Audiências em Washington sobre novas tarifas contra produtos brasileiros dominam o cenário internacional, enquanto mercados aguardam indicadores econômicos na Europa, Estados Unidos e Brasil.
A semana começa com um novo teste para as relações comerciais entre Brasil e Estados Unidos. Representantes da indústria, do agronegócio e de diversos setores exportadores brasileiros participam nesta segunda-feira (6), em Washington, das audiências promovidas pelo Escritório do Representante Comercial dos Estados Unidos (USTR), que podem servir de base para a imposição de uma nova sobretaxa de 25% sobre produtos brasileiros.

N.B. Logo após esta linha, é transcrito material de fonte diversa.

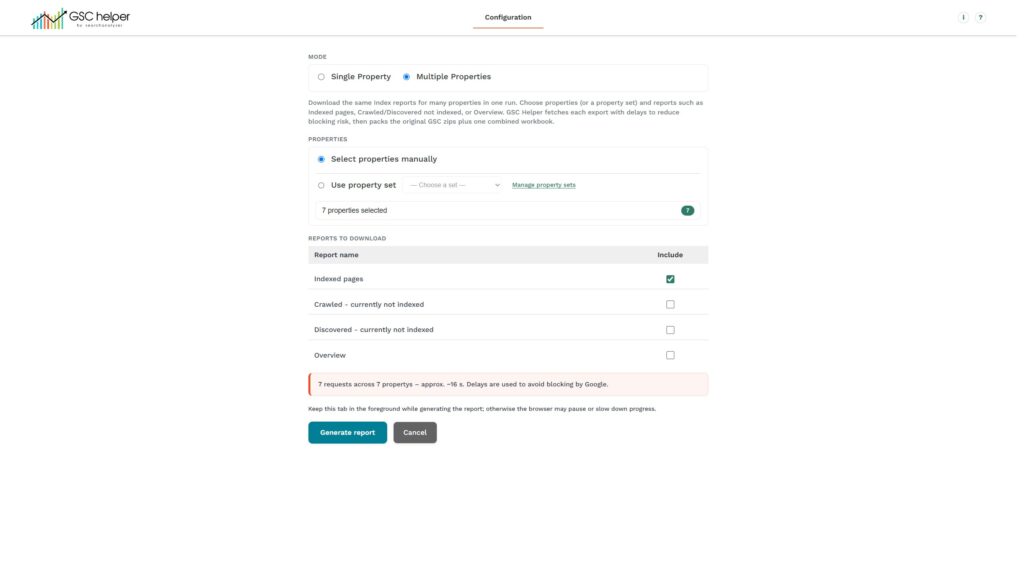This screenshot has height=576, width=1024.
Task: Uncheck the Indexed pages report
Action: tap(670, 279)
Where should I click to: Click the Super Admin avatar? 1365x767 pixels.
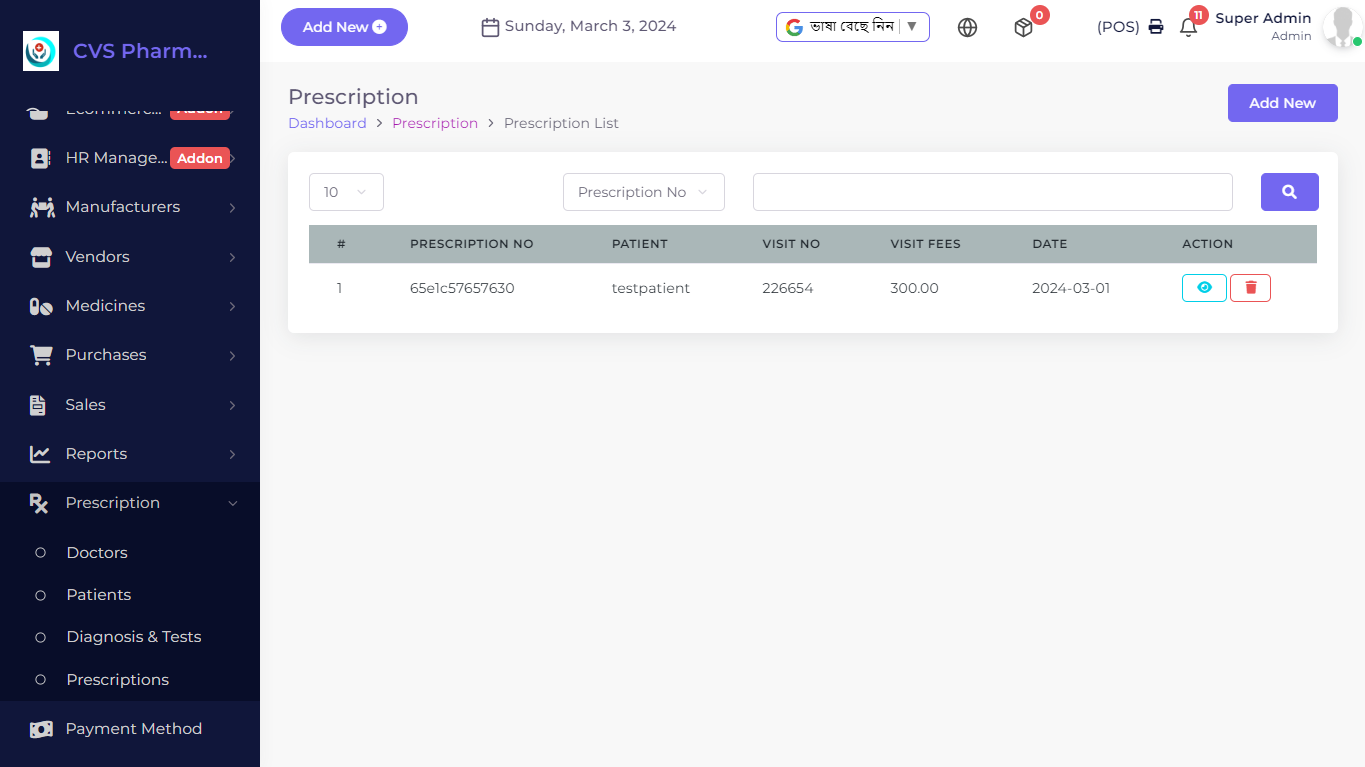(x=1340, y=28)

O encontro reúne entidades empresariais, empresas exportadoras, importadores americanos e grupos favoráveis às tarifas. Entre os participantes brasileiros estão a Confederação Nacional da Indústria (CNI), a Federação das Indústrias do Estado de São Paulo (Fiesp), a Confederação da Agricultura e Pecuária do Brasil (CNA), a Abimaq, o Cecafé, a Abicalçados e grandes empresas como Weg, Suzano, Bauducco, Nestlé e Coca-Cola.

Paralelamente às audiências, o governo brasileiro intensifica as negociações diplomáticas com Washington para evitar a adoção das novas tarifas. Entre as alternativas em estudo está a redução de impostos de importação sobre alguns produtos americanos que atualmente possuem pouca concorrência no mercado brasileiro.
Embora a ameaça tarifária continue no radar dos investidores, os números mais recentes mostram que os exportadores brasileiros vêm conseguindo diversificar mercados. Dados da Secretaria de Comércio Exterior indicam que o valor das exportações para os Estados Unidos cresceu 3,7% em junho na comparação anual. Em volume físico, porém, houve queda de 6,6%, indicando aumento do preço médio das mercadorias exportadas.
No exterior, o ambiente permanece cauteloso. As bolsas asiáticas encerraram o pregão sem direção única, enquanto investidores aguardam novos indicadores econômicos na Europa e nos Estados Unidos. A atenção também permanece voltada para a política monetária americana e para possíveis impactos das disputas comerciais sobre a inflação global.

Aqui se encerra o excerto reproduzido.